Is Your Dog Making You Reactive?

Your dog’s ears perk up, you hear the jingle of dog tags. 

You start scanning the environment, looking for a possible escape route. Your pace quickens, your breathing quickens, the leash tightens.


Your dog is sweet, the best boy, he even loves playing with other dogs at the park, but for some reason he just loses his mind when he sees them on leash. He lunges and barks while you hold on for dear life.

You just don’t understand why he acts like this on the leash…

….meanwhile your dog is just following your lead. 

Your dog can smell you start to get stressed about the incoming dog before you even start to think about an escape route.

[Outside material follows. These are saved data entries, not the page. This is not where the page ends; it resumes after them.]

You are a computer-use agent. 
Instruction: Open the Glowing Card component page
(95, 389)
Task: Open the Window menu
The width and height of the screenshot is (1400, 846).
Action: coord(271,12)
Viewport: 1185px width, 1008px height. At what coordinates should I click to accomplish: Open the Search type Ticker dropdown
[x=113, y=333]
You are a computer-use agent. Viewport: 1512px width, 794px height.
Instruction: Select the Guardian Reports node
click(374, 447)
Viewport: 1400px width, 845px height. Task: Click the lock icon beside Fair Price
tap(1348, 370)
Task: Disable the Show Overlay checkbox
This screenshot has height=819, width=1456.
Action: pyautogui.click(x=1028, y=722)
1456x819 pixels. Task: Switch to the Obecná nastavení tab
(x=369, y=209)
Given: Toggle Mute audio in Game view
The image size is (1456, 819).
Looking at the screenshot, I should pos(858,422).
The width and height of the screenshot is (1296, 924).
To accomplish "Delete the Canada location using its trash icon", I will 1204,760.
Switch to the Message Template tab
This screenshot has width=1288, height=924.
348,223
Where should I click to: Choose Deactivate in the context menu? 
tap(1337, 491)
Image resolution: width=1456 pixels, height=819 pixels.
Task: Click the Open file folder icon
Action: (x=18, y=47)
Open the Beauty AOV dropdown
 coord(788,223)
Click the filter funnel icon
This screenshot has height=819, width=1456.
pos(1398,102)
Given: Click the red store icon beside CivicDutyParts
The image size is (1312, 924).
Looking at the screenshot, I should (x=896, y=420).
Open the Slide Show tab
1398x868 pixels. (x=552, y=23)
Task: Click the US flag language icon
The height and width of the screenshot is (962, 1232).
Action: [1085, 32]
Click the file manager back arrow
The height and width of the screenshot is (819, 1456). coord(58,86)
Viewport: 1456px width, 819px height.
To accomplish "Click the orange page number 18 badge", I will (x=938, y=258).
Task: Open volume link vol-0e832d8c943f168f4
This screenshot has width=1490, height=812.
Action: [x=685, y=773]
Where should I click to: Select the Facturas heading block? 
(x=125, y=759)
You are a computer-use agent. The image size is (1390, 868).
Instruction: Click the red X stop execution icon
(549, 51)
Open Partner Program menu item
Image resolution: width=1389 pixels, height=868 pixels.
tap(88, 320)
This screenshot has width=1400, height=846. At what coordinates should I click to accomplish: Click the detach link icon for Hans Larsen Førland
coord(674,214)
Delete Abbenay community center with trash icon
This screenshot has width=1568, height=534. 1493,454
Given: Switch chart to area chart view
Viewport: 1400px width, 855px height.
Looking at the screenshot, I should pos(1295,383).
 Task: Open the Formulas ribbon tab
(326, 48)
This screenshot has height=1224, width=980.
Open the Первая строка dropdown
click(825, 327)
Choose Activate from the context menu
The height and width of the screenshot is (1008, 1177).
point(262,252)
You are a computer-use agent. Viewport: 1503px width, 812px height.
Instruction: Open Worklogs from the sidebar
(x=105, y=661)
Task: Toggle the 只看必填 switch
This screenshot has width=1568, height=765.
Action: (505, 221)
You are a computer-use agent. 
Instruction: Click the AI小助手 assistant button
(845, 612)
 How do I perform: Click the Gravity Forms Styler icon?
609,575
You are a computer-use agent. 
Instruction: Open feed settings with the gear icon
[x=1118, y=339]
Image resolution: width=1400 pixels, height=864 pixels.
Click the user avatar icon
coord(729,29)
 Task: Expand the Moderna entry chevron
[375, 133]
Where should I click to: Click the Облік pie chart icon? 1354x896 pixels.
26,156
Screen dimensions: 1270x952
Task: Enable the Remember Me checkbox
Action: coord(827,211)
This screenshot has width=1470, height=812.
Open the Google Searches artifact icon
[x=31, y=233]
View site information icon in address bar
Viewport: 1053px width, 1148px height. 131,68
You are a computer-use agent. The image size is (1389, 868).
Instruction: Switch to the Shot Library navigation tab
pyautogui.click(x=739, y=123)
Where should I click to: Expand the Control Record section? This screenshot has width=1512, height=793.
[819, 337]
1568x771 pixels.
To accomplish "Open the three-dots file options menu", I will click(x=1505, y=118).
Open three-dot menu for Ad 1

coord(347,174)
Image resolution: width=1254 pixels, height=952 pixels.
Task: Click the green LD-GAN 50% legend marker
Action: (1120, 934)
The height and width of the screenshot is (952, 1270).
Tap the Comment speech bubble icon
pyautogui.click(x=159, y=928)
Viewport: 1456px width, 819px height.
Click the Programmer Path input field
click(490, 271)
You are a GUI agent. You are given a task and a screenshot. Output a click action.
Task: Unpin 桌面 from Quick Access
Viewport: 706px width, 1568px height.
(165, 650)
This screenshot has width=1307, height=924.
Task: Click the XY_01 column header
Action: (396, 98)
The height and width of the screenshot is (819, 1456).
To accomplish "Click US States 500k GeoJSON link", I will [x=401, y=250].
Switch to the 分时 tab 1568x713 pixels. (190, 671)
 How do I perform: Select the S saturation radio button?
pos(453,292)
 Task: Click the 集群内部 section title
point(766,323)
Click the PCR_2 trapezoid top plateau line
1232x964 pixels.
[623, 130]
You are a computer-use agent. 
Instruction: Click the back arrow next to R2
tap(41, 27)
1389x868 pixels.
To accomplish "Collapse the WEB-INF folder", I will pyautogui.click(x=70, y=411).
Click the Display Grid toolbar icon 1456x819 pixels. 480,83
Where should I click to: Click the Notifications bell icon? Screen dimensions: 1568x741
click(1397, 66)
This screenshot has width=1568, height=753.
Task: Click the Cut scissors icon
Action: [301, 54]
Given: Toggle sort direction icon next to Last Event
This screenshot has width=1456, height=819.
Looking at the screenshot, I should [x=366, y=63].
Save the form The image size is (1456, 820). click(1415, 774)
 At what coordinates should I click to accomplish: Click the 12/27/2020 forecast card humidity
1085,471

Your dog can hear your breath quicken, they see you scanning the environment as a cue to scan it themselves. While you tighten the leash to try to gain control the dog pulls harder into it, frustrated and confused as to why you are restraining him.

Before you even see the incoming dog, you and your dog are a mess. You hastily pull your dog towards your escape route, your dog at the end of the leash looking like a ferocious beast.

You get out of sight from the other dog. Your dog has stopped barking, but your heart is still racing. You’re embarrassed, your dog is stressed, and you are both frustrated.

Dogs communicate very differently than humans and unfortunately that leaves room for a lot of miscommunication. Dogs primarily use smell and visual cues to communicate, not verbal communication like us. They also are very sensitive to physical pressure, like leash pressure. The relationship that you create with the leash can change the entire context of a situation.

I get so many clients in this situation and they always want to know what is wrong with the dog and how to “fix” the dog. It’s rarely ever the dog who is the issue. It’s the human’s body language, decision making, daily habits with the dog, and relationship with the dog that needs to be addressed in order to stop the reactivity.

Emotional regulation goes both ways, if you want your dog to have the skills to stay calm and focus through environmental stress you must first develop the skills to do that yourself.